# Changing tools



## Transformer (Apr 12, 2017)

I have some 5/8 rod that I need to turn a 1/2 shaft at the end for a length of 5.75mm. Then I need to part off the rod at an overall length of 2" + 5.75mm, repeat, repeat. So I need to go from a turning tool to a parting tool which would have a new Z value.
1. I could touch off the parting tool at the end of the piece, reset Z to zero and continue on to part off.
2. I could determine the difference between the cutting edge of the turning tool and the parting tool (h0w?) and allow for this difference in the program.
3. Or ??????

What is the normal method of dealing with changes in the Z position when you change tools?

Machine is a converted Grizzly 0602 running Mach3


----------



## cs900 (Apr 13, 2017)

you'll have a new X and Z value actually.
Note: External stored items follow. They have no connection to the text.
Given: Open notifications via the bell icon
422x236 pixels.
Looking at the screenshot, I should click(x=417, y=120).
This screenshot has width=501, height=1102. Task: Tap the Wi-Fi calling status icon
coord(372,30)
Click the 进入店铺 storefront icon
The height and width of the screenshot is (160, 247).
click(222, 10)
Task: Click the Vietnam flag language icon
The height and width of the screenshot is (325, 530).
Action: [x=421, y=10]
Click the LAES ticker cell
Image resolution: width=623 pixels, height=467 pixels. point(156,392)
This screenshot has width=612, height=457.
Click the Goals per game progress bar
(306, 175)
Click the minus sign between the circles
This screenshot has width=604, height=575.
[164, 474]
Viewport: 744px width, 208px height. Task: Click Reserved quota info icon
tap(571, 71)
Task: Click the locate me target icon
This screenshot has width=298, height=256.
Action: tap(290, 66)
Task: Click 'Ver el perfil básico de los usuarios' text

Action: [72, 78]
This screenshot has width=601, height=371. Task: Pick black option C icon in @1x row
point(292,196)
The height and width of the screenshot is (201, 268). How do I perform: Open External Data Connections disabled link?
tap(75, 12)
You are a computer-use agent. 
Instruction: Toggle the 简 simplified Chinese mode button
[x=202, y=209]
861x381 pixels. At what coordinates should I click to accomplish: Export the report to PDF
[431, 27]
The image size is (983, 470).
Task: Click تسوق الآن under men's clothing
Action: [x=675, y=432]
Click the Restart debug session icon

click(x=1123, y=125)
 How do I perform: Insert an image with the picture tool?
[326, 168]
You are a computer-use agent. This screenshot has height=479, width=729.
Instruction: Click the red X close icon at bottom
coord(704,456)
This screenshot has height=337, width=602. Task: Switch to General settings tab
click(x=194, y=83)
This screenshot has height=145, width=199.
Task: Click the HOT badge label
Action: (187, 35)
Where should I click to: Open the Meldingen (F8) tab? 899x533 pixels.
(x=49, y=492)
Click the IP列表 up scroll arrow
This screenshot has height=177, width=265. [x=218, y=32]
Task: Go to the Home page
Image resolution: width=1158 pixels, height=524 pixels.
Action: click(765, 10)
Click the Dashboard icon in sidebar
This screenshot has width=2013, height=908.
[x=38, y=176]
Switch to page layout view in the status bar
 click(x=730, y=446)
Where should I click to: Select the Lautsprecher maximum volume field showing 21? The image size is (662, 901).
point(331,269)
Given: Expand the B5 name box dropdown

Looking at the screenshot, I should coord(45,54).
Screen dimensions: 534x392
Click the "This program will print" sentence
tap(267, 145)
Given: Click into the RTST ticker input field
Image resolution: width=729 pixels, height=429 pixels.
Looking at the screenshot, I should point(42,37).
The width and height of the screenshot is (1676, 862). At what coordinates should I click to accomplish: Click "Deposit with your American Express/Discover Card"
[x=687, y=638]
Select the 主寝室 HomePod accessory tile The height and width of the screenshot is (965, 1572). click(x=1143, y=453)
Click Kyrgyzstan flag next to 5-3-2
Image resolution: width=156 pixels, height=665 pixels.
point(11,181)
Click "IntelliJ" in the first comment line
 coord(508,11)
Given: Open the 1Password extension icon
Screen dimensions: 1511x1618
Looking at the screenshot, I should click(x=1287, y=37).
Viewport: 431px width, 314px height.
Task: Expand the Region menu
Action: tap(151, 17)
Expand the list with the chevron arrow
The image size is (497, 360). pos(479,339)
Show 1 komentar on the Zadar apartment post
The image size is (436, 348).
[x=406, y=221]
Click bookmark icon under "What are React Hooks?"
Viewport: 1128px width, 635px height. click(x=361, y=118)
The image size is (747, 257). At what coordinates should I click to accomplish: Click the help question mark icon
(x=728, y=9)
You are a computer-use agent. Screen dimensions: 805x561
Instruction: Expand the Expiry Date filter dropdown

Mach3 will make this super easy for you if you have a quick change tool post. Mach3 has a tool table that will allow you to put in offsets that will automatically adjust the tool position for you. So you'll have to measure the offset once (mach3 makes this super easy too), enter the value in the table, and then it will do the rest for you. 

So I guess to answer your question, option 2, but rather than shifting your program, use the tool table to make the adjustment.


----------



## Groundhog (Apr 13, 2017)

If you use the tool table don't forget to update the table if you sharpen the tool or otherwise change its length.
Don't ask why this immediately came to the top of my head!


----------



## cs900 (Apr 13, 2017)

Groundhog said:


> If you use the tool table don't forget to update the table if you sharpen the tool or otherwise change its length.
> Don't ask why this immediately came to the top of my head!


or even change inserts depending on your accuracy grade.


----------



## Transformer (Apr 13, 2017)

Thank you all!


----------